Antoñito, que era el filósofo, empleaba las horas de oficina en hacer revistas musicales para un periódico de teatros. La Filosofía y la Música tienen un alma de diez y nueve años, una afinidad que parece parentesco. Son dos cuerdas distintas del laúd de la tontería. Antoñito, que había hecho en su cabeza una especie de pasta filosófica, amasando al padre Taparelli con Augusto Comte, era además un wagnerista furibundo, aunque, la verdad ante todo, en jamás de los jamases había oído música de Wagner.

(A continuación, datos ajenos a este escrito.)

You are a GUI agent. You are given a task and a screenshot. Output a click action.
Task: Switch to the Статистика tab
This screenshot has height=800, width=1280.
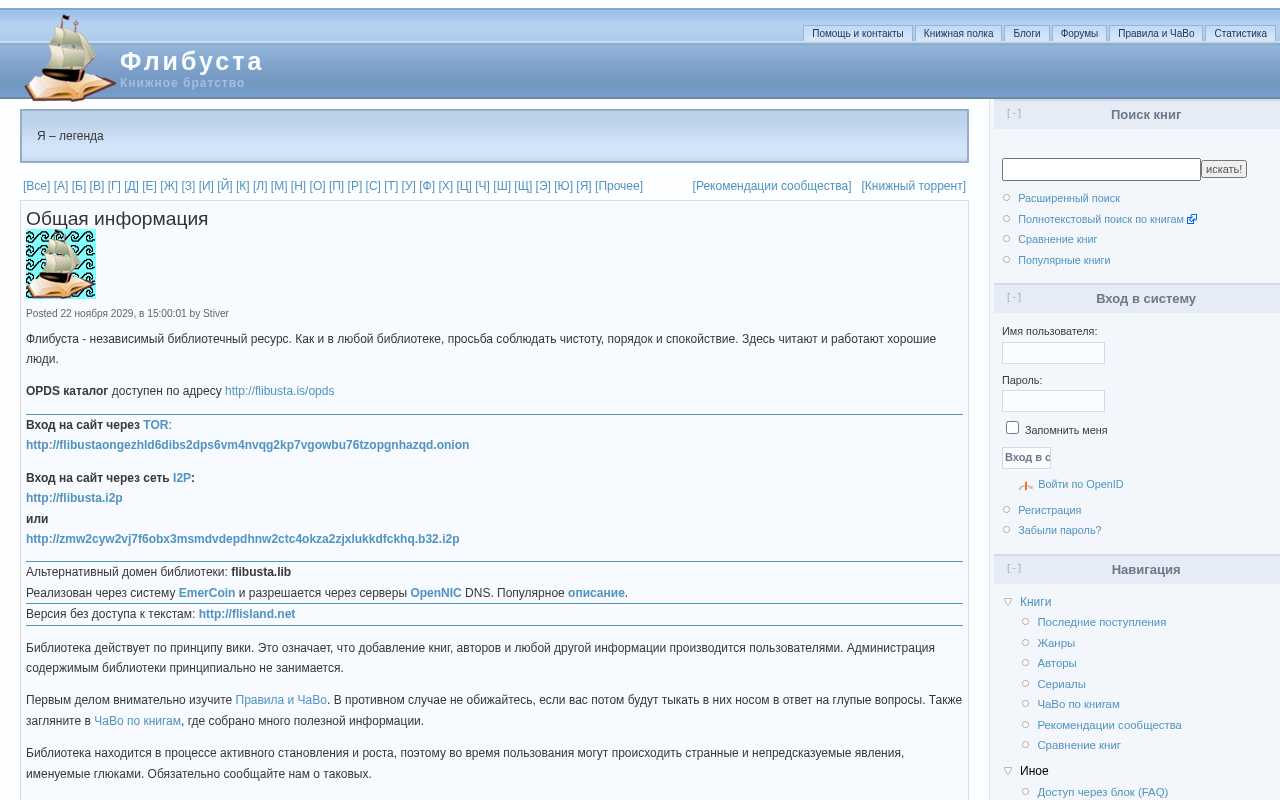tap(1240, 34)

En sus artículos llamaba a todas las cantantes divas, y a toda las obras spartitos. Era severísimo con los artistas cuando no le daban butaca.
Ocupémonos, finalmente, de Luis Pez, el cual no era filósofo, ni economista, ni músico; era jinete. Había comenzado una carrera militar, pero tuvo que abandonarla por falta de luces. Su pasión eran los caballos. Se ocupaba del propio tanto como de los ajenos, y deploraba que no tuviéramos hipódromo (1872). Como el de sus hermanas, estaba su cerebro tan limpio de Aritmética, que no acertaba a comprender por qué él tenía un solo caballo, mientras su amigo, el hijo de los duques de Tal, montaba alternativamente cinco, sin contar los veinte que ocupaban la cuadra de la calle de San Dámaso. He aquí una contradicción económica ante la cual Federico Pez, un Bastiat en estado de larva, habría tenido quizás algo que decir. Iba nuestro galán centauro a la oficina lo menos que podía. Estaba agregado a la Comisión de empleados que redactaban las nuevas Ordenanzas de Aduanas. ¿Para qué había de molestarse este digno funcionario en asistir a su trabajo si él no sabía lo que era comercio; si no sabía lo que era un puerto; si no había visto otra mar que el mar sin barcos de Biarritz; si ignoraba lo que es un buque, un cargamento, lo que son derechos, valores, rol, tasa, escala alcohólica, arancel, y demás cosas que atañen al tráfico y desarrollo del cambio? Bostezaba en la oficina, cobraba su sueldo, esperaba con ansia la hora y la calle. Amados hermanos míos, tiempo es ya de que digamos con el ángel. ¡Ave, María!